*TASK STATEMENT*: Write only the number of lines in the records beneath that hold "agent".
++++++++
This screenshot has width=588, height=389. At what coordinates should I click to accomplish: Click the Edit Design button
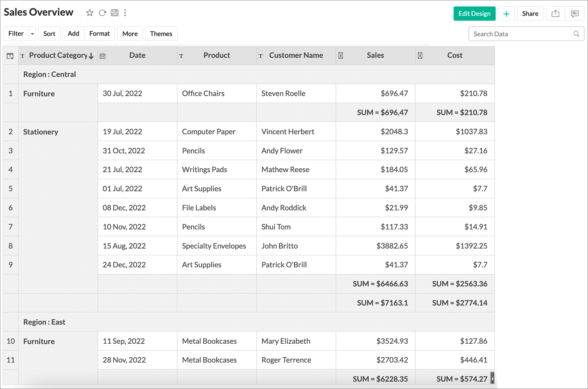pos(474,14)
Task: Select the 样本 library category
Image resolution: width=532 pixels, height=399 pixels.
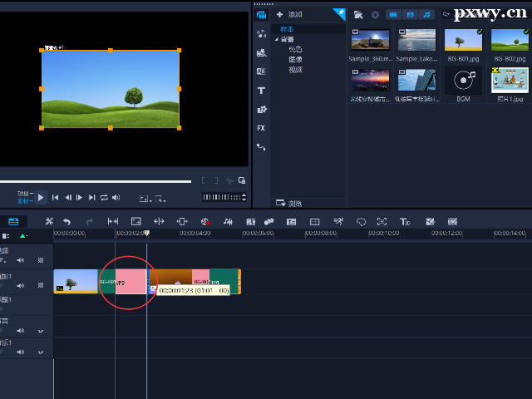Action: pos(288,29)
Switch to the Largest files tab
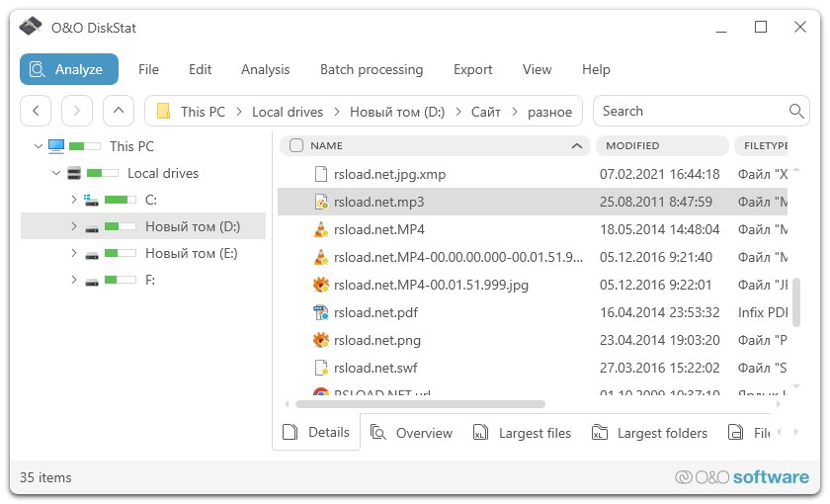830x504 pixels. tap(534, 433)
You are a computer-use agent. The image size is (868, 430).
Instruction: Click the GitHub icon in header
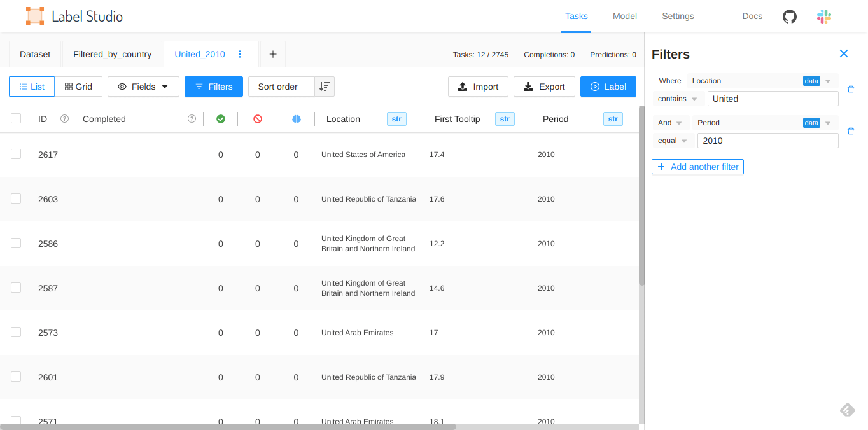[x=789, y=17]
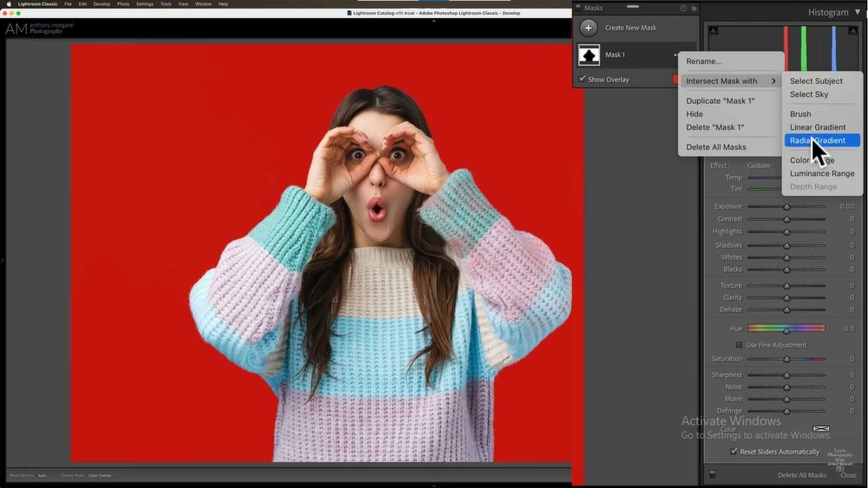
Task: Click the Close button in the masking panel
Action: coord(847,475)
++++++++
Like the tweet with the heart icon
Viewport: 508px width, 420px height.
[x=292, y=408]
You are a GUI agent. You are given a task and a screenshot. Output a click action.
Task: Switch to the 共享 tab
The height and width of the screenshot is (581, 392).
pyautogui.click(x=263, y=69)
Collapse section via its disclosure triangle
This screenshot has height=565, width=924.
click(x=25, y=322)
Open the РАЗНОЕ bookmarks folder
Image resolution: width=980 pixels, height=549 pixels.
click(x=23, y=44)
++++++++
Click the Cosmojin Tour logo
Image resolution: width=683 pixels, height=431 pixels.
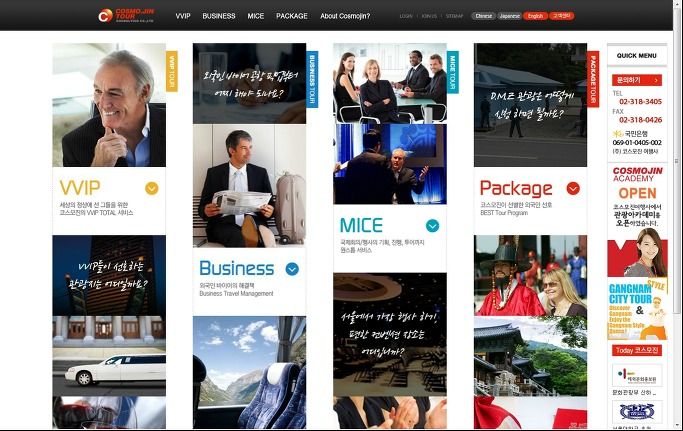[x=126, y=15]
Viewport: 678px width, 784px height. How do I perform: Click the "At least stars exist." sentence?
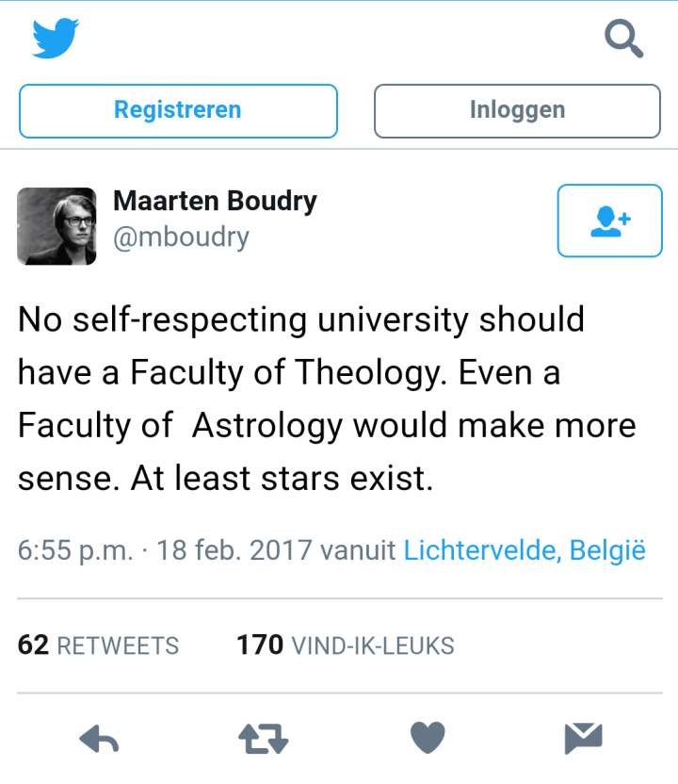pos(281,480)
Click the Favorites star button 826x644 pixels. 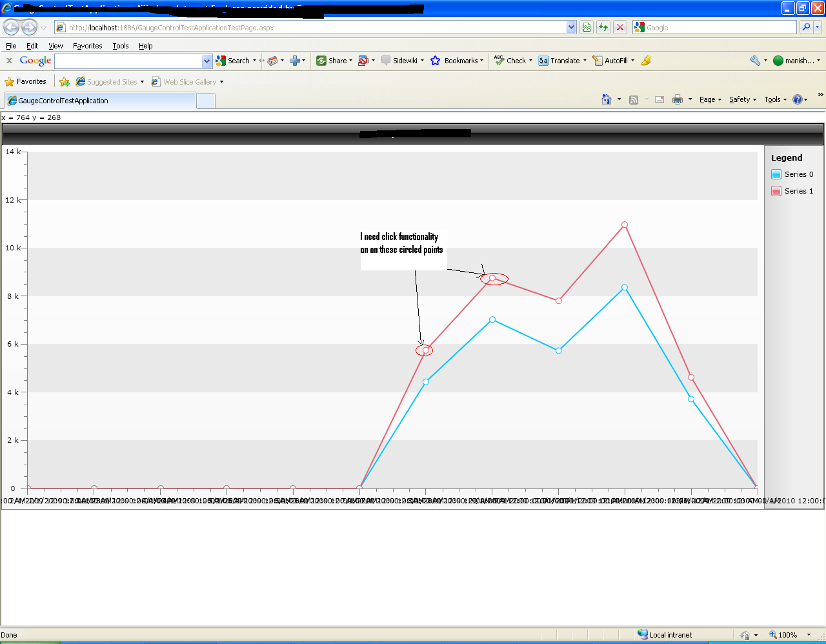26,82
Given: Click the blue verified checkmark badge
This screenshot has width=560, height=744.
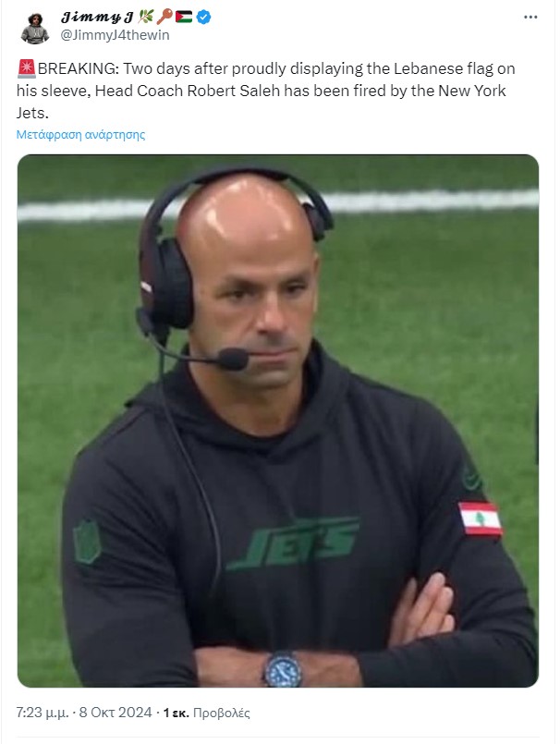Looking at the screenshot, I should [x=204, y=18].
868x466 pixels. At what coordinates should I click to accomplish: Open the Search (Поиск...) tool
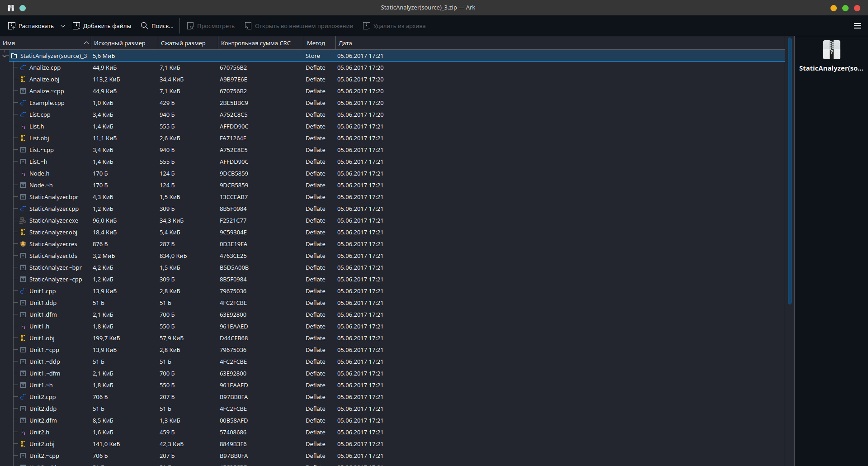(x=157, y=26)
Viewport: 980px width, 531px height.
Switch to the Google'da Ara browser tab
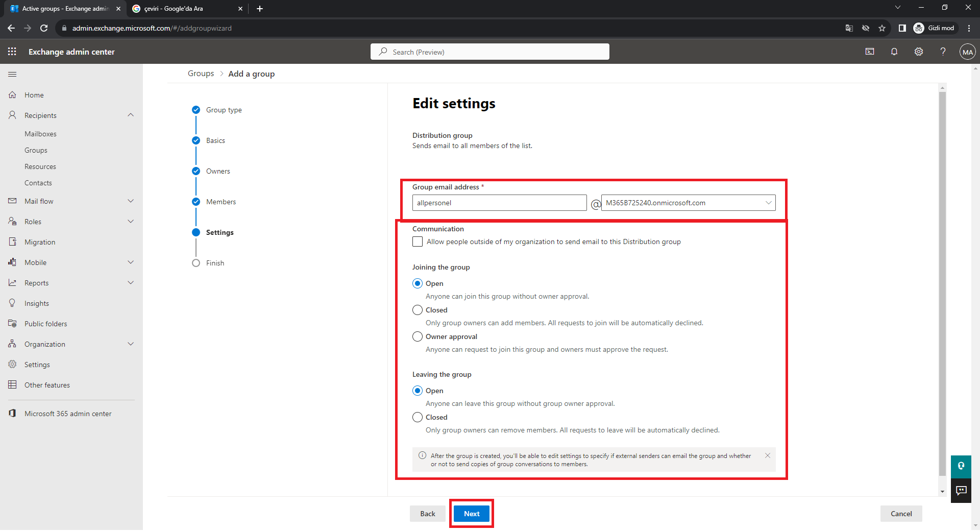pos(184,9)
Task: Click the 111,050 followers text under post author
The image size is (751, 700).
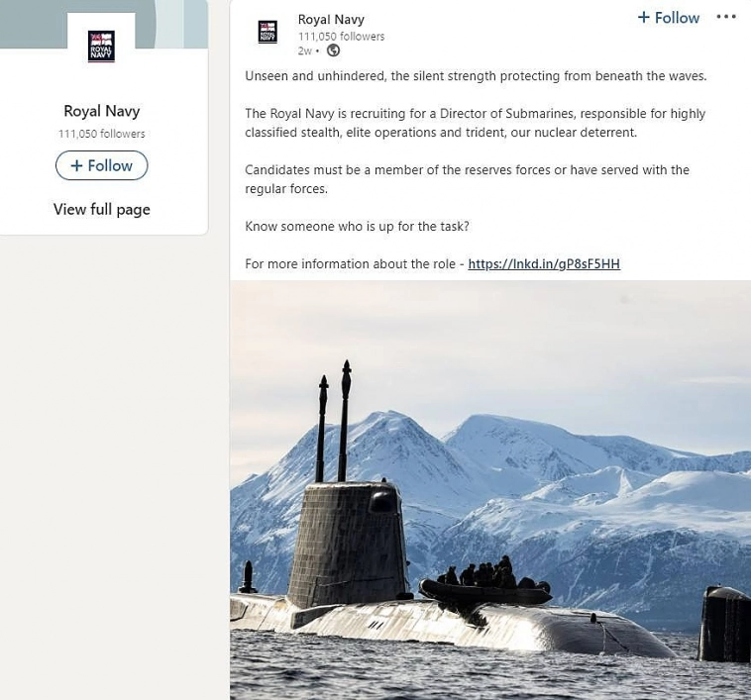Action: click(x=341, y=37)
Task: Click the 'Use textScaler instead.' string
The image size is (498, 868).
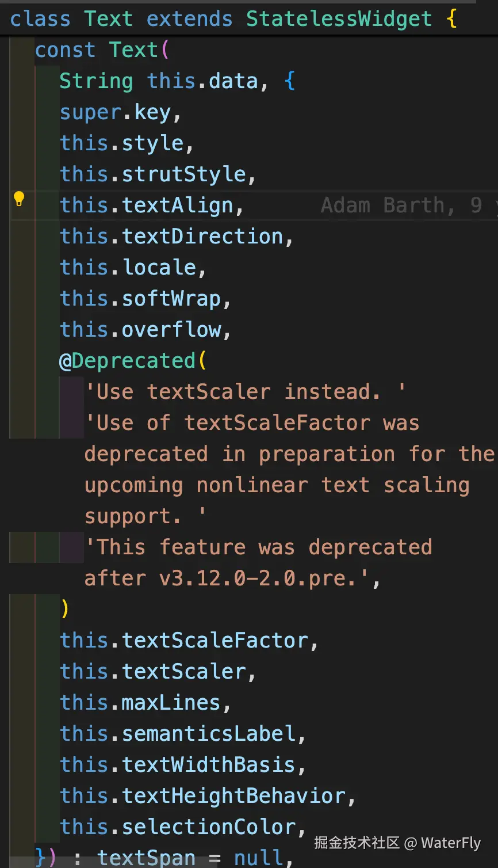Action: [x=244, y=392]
++++++++
*WRITTEN RESPONSE*: 2